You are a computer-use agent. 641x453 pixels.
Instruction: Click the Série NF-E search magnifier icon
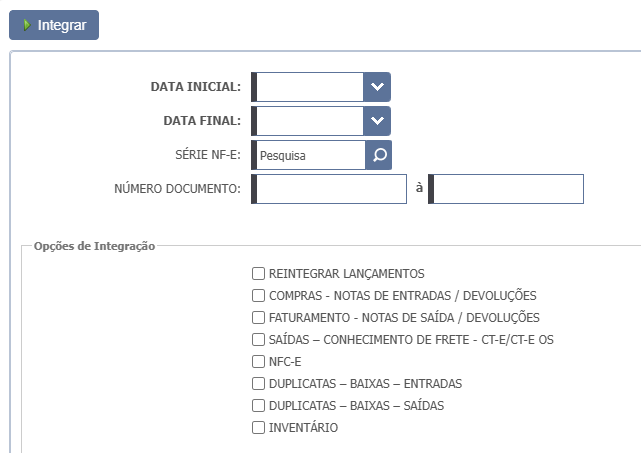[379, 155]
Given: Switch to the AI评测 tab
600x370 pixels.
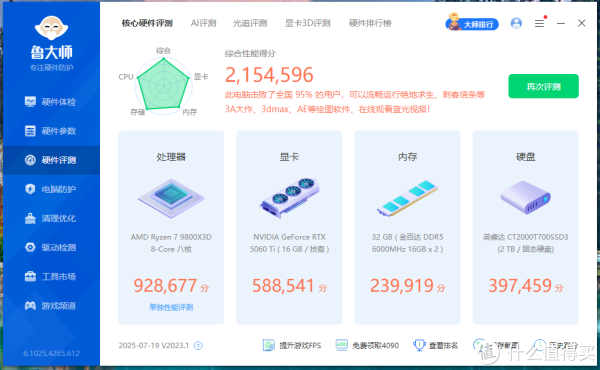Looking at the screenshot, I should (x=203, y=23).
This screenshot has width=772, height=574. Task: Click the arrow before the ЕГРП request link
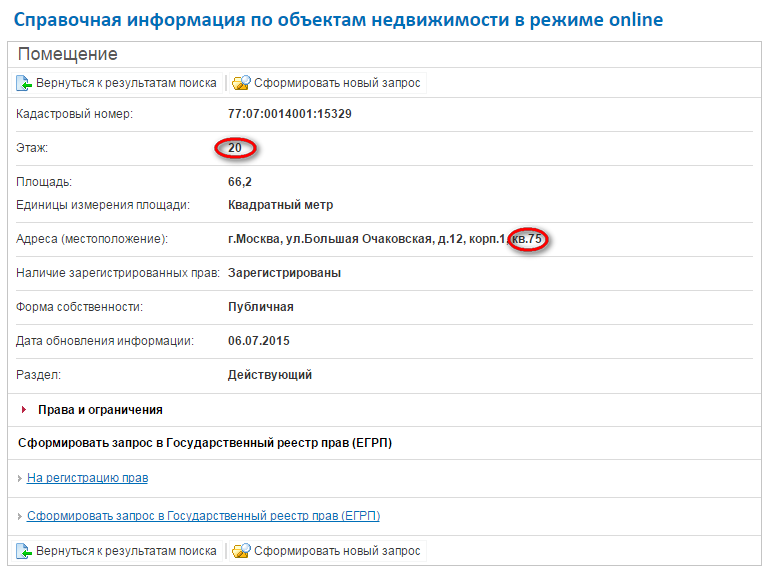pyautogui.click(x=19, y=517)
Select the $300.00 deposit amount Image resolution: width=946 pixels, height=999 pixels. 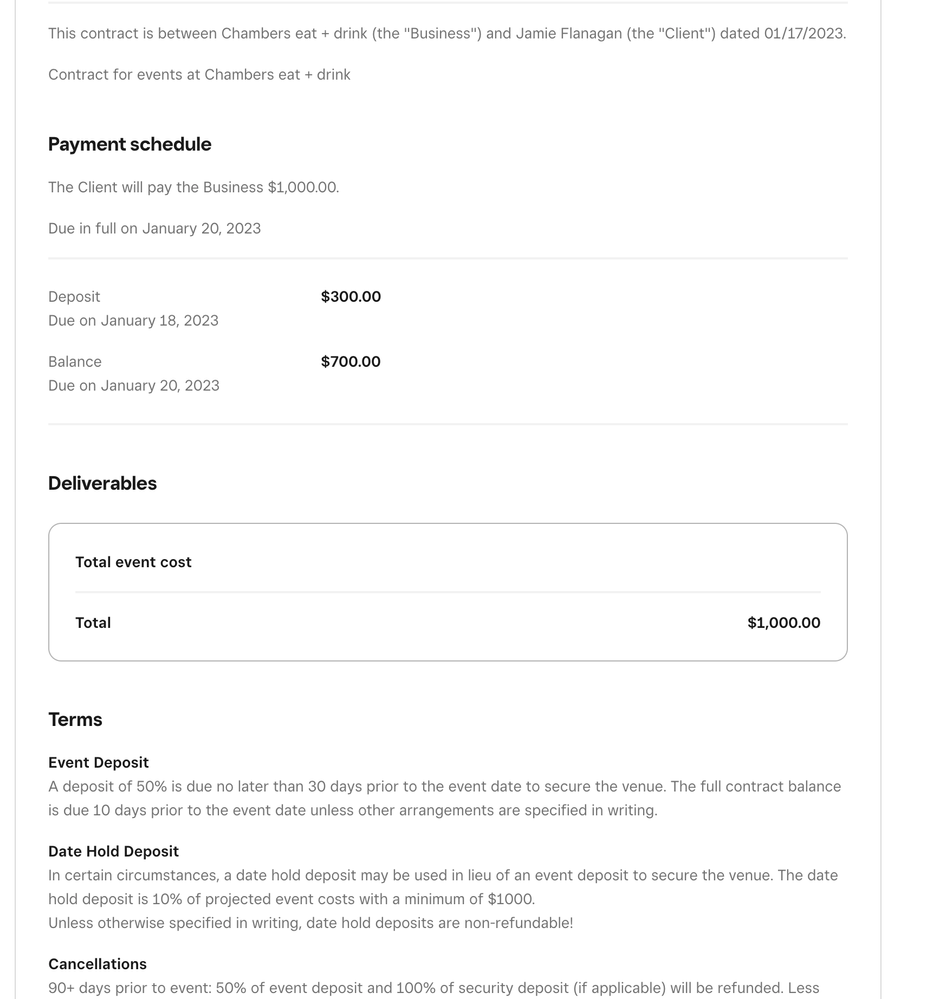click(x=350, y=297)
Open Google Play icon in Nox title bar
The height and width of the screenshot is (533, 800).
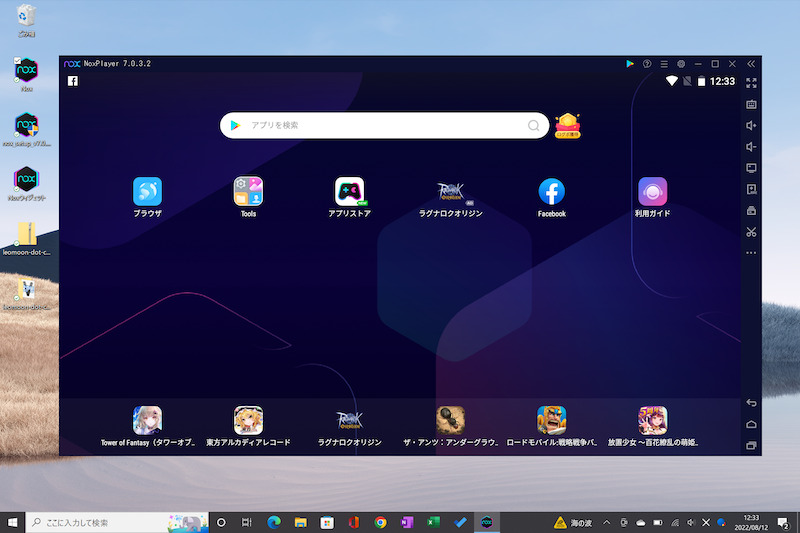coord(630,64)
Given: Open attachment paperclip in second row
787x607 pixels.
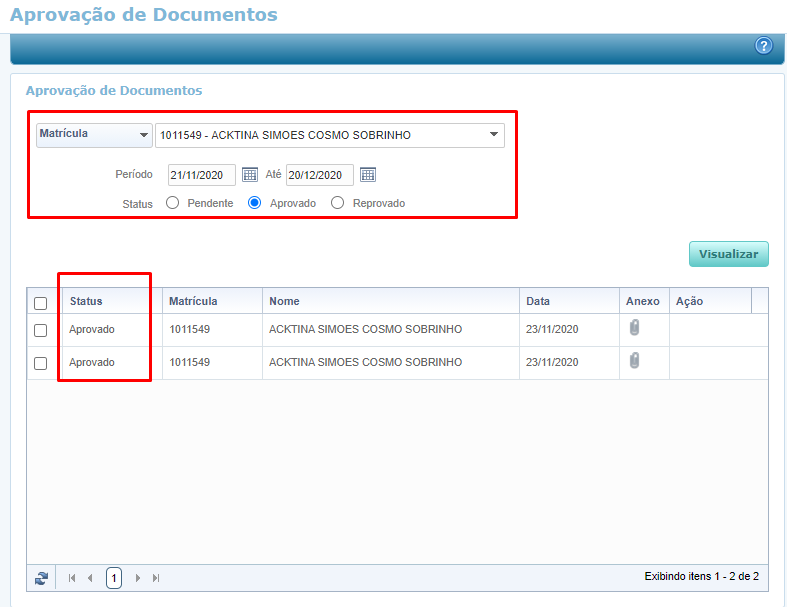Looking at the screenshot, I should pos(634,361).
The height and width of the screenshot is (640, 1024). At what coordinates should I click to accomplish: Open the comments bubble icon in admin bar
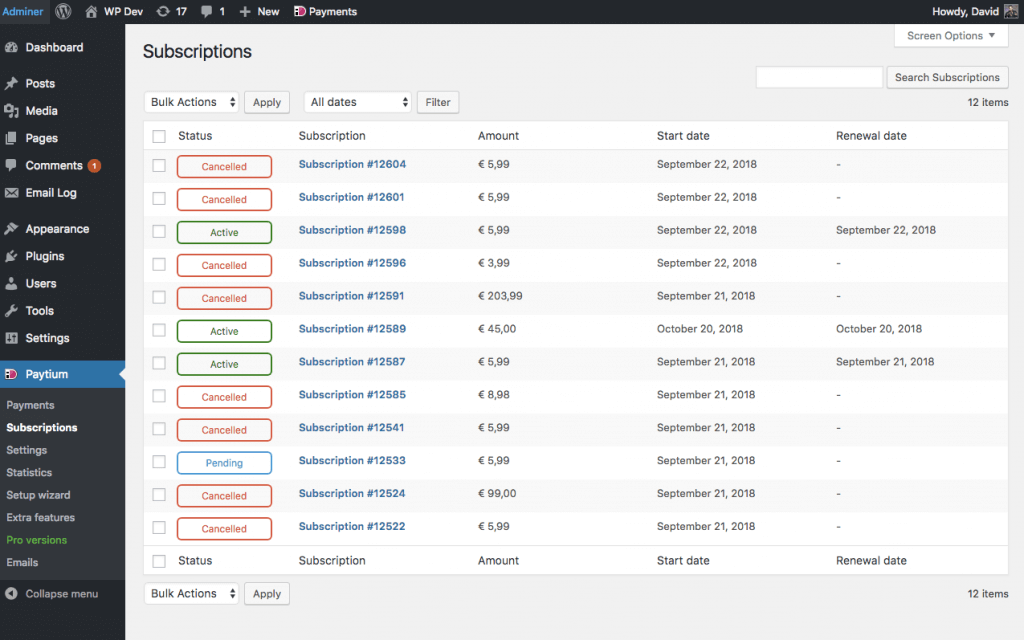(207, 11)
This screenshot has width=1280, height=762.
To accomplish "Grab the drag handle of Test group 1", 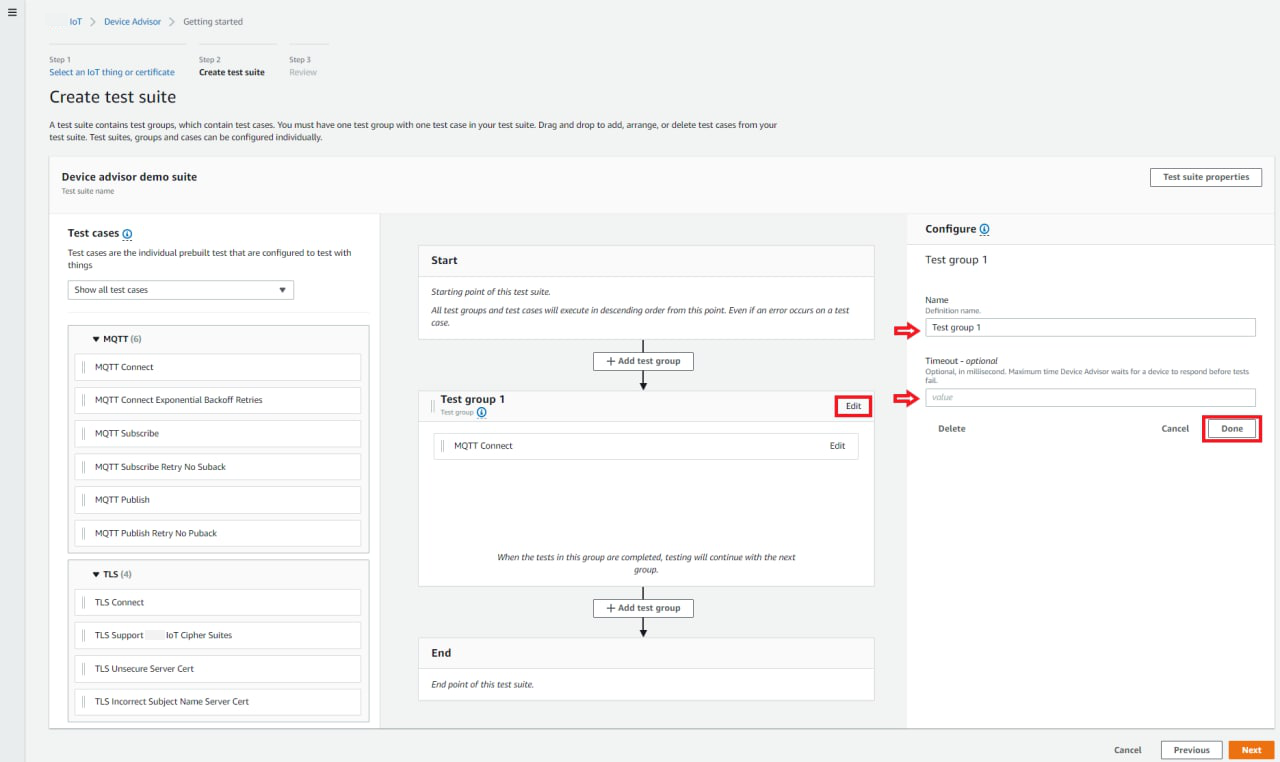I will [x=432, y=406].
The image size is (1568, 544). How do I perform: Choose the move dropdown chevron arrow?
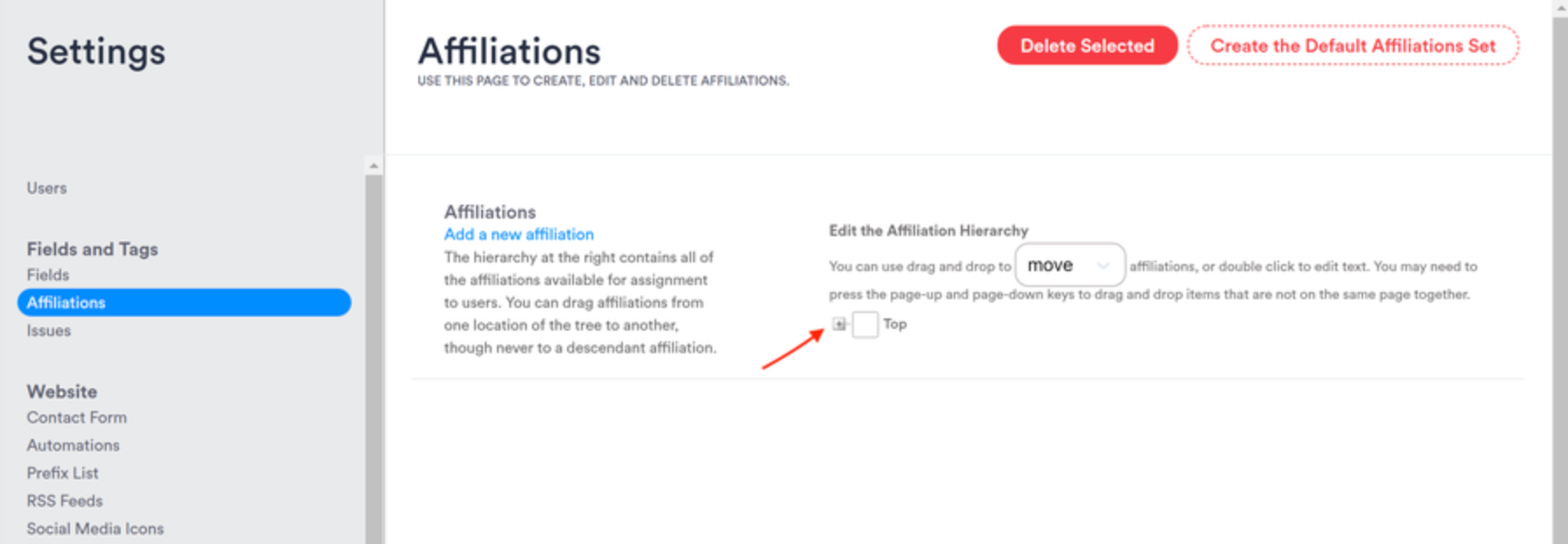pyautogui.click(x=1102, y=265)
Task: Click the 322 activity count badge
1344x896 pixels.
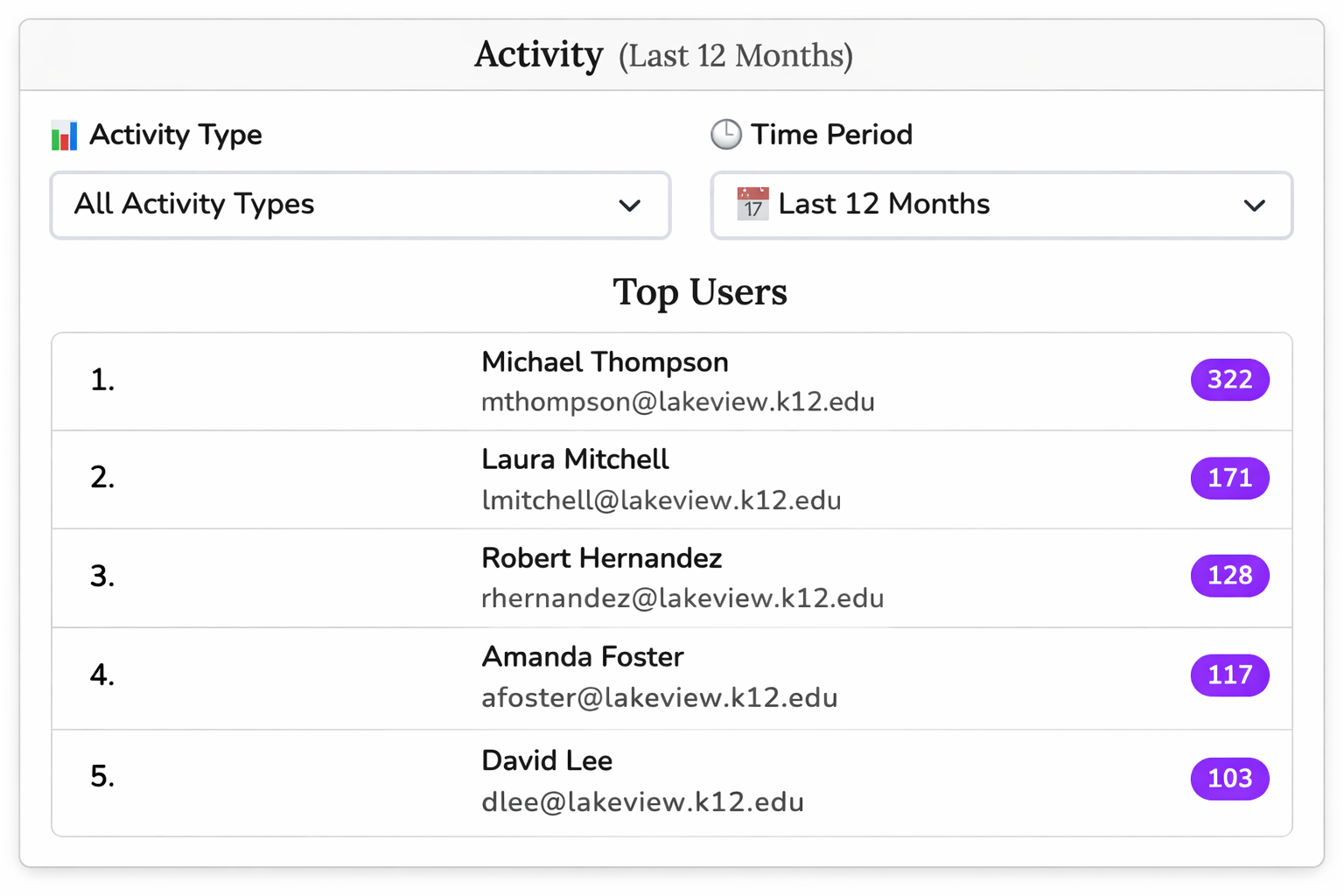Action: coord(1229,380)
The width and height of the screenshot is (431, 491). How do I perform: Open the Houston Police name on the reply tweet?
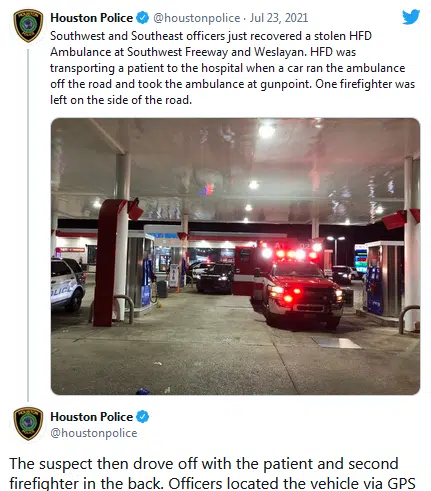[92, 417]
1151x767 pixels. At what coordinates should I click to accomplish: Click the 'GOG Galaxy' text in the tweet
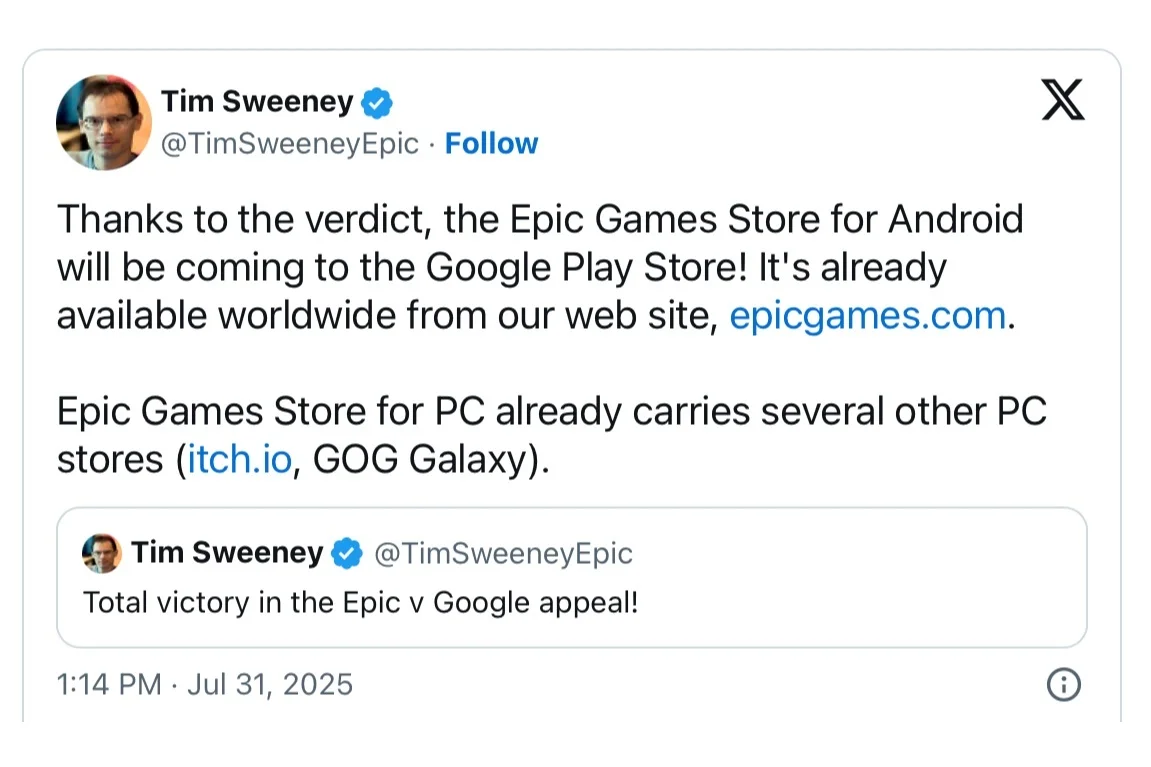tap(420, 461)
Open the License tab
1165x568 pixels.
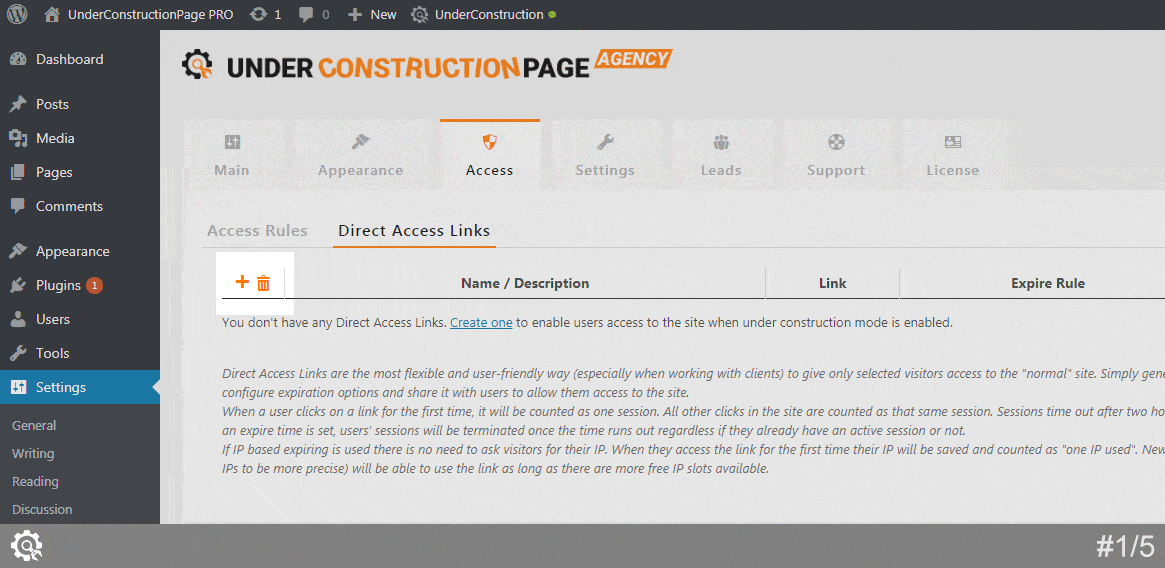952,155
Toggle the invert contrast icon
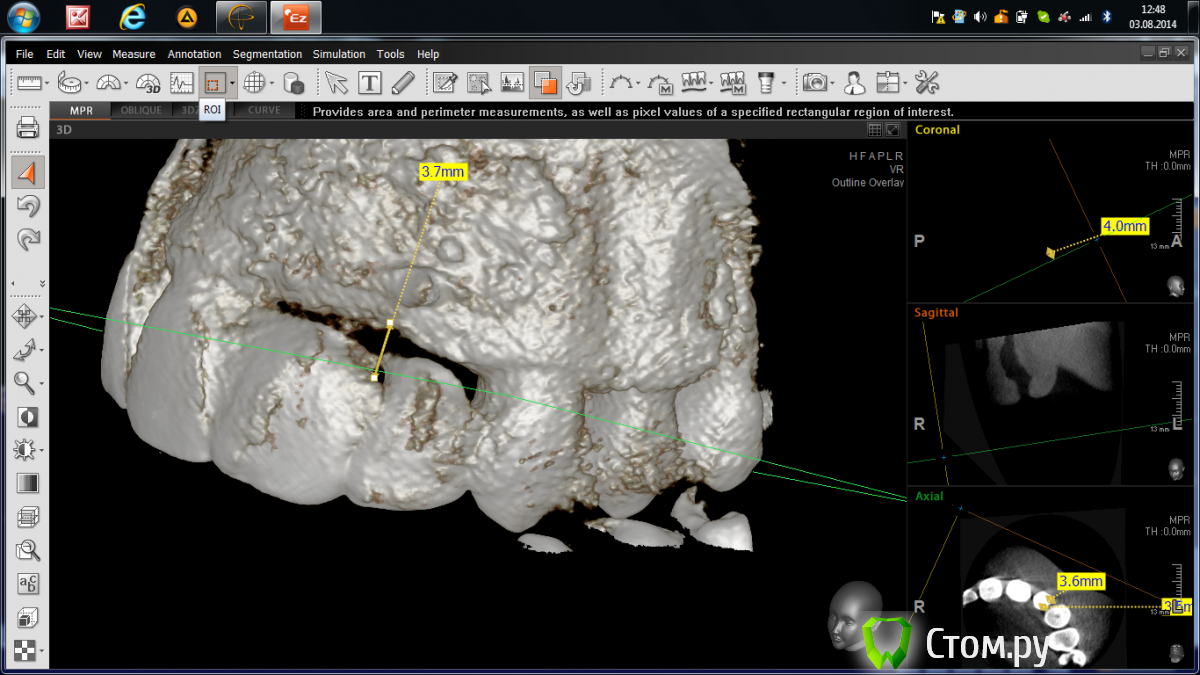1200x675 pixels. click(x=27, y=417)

Brief. Gather all lines from the listing above in which "Given" occurs.

Your response.
Given: Switch to the AI评测 tab
Given: Open attachment paperclip in second row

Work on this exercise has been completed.